══ Listed records

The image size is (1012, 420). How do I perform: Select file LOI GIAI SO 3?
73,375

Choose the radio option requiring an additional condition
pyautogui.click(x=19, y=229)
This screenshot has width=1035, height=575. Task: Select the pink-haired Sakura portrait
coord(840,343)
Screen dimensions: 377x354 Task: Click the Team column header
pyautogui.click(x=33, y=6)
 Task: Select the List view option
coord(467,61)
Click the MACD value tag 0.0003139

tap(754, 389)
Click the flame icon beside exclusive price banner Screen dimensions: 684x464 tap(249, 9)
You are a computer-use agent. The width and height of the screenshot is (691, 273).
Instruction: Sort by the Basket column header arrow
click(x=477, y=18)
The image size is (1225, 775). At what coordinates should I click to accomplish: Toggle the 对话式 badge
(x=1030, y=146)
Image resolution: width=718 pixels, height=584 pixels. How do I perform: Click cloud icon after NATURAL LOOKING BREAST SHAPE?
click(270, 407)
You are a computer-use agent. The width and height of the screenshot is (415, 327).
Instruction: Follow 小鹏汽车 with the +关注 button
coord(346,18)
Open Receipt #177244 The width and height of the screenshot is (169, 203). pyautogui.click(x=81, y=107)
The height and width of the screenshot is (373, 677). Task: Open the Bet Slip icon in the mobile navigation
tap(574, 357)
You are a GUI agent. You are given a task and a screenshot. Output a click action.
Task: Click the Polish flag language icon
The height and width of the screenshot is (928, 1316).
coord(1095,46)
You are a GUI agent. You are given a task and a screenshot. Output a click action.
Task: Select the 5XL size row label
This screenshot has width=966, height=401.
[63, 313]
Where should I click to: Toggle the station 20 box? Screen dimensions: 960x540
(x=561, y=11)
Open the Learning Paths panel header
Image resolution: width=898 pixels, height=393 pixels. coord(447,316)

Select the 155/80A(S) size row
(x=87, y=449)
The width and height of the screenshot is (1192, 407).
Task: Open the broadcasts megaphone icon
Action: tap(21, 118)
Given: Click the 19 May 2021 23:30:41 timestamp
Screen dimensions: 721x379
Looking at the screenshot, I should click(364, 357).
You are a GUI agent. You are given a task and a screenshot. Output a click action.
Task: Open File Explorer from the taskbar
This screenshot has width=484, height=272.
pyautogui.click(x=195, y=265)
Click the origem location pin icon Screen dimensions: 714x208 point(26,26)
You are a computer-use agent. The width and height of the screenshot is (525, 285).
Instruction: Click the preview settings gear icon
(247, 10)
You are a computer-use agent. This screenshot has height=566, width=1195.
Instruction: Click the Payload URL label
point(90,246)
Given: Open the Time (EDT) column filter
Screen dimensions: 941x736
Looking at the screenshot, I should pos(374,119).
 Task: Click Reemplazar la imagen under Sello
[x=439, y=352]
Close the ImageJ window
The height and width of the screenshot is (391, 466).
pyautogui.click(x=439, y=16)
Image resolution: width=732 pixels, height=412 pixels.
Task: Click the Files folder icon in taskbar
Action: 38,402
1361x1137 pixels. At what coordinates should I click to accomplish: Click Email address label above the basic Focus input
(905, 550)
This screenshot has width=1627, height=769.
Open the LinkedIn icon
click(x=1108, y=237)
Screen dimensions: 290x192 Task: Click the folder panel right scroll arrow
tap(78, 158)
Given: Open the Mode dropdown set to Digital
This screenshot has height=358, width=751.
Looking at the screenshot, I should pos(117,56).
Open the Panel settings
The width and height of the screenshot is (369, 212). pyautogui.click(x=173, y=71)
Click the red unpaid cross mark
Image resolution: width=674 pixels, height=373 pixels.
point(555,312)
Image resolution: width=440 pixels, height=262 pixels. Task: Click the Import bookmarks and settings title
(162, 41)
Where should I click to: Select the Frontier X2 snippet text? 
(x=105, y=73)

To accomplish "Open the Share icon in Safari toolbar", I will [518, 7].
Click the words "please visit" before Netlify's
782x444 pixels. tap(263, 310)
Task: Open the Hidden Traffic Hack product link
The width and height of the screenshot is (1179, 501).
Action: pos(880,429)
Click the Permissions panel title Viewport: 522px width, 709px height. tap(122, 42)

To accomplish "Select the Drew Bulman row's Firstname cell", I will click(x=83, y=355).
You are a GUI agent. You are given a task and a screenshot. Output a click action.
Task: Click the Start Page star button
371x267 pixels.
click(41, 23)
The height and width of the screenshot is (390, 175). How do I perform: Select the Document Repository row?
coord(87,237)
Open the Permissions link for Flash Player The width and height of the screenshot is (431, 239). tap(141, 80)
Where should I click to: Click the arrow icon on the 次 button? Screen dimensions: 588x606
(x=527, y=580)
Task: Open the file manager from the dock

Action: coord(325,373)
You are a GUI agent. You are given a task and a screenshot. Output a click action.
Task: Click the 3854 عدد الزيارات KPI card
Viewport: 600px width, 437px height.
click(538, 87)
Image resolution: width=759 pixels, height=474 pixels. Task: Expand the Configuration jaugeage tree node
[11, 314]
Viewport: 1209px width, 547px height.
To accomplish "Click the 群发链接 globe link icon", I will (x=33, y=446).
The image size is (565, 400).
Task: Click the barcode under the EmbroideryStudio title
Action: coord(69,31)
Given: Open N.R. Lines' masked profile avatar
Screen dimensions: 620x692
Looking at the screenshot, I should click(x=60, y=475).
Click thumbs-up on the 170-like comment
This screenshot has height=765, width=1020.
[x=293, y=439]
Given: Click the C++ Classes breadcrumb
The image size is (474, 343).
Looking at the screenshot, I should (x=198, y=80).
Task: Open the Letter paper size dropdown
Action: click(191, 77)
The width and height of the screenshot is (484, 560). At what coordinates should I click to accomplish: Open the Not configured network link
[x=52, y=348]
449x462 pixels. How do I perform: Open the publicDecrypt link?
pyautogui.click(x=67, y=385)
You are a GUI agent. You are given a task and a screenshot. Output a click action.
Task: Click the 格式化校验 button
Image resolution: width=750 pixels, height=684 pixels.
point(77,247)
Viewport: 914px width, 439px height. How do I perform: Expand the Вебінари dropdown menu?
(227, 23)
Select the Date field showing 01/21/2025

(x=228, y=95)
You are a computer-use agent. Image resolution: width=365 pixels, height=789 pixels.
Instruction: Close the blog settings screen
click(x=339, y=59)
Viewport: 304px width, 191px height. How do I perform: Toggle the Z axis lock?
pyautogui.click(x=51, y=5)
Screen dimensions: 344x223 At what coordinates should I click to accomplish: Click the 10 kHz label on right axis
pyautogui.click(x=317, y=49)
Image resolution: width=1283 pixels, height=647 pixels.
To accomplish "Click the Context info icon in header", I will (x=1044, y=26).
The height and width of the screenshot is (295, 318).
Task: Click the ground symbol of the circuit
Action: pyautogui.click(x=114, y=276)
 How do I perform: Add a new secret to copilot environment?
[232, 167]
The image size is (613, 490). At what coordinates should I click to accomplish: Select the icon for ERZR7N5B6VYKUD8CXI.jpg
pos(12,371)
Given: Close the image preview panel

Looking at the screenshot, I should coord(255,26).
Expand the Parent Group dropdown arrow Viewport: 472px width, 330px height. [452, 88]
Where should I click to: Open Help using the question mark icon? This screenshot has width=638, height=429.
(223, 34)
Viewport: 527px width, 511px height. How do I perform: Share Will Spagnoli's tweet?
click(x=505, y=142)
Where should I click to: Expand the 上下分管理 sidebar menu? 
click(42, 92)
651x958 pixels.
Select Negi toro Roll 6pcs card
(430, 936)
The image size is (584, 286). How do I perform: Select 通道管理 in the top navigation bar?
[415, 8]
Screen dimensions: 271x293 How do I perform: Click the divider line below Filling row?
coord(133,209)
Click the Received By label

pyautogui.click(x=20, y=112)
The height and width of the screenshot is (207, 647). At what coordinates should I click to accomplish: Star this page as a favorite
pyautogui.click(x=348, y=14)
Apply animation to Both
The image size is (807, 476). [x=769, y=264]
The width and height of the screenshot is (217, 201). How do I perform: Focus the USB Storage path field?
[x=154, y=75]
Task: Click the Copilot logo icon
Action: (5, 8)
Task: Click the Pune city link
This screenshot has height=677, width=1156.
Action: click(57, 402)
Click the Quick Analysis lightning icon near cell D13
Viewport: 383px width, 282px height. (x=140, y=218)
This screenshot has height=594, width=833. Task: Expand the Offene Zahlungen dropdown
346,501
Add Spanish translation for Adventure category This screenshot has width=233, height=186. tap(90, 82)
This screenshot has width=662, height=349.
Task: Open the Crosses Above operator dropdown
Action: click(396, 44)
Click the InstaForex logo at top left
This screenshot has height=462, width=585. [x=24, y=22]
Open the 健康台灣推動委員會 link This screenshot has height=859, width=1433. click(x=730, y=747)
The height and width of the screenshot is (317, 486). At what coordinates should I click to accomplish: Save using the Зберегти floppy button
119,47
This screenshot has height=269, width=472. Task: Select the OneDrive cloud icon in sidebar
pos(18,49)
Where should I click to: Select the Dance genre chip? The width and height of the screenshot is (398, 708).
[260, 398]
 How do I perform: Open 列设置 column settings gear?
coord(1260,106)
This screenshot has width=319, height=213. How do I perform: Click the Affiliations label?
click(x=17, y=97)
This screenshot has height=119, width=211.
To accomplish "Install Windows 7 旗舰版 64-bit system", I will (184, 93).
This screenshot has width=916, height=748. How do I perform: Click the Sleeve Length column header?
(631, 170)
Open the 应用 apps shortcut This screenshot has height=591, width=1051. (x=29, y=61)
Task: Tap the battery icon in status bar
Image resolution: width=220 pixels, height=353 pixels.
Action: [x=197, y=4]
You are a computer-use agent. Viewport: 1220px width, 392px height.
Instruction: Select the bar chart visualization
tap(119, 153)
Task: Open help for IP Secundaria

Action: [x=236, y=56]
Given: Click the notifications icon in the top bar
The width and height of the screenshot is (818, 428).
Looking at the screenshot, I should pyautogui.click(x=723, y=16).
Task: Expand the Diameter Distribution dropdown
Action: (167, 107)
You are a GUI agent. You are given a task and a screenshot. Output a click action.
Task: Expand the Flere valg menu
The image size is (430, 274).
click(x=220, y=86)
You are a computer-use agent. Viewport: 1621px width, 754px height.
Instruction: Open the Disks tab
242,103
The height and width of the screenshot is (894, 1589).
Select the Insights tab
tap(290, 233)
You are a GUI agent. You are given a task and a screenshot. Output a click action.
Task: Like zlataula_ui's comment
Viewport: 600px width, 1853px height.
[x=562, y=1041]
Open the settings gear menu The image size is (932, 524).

════

Find the lines above that contain the word "Permissions" and copy each one.

Click the Permissions panel title Viewport: 522px width, 709px height. tap(122, 42)
Open the Permissions link for Flash Player The width and height of the screenshot is (431, 239). tap(141, 80)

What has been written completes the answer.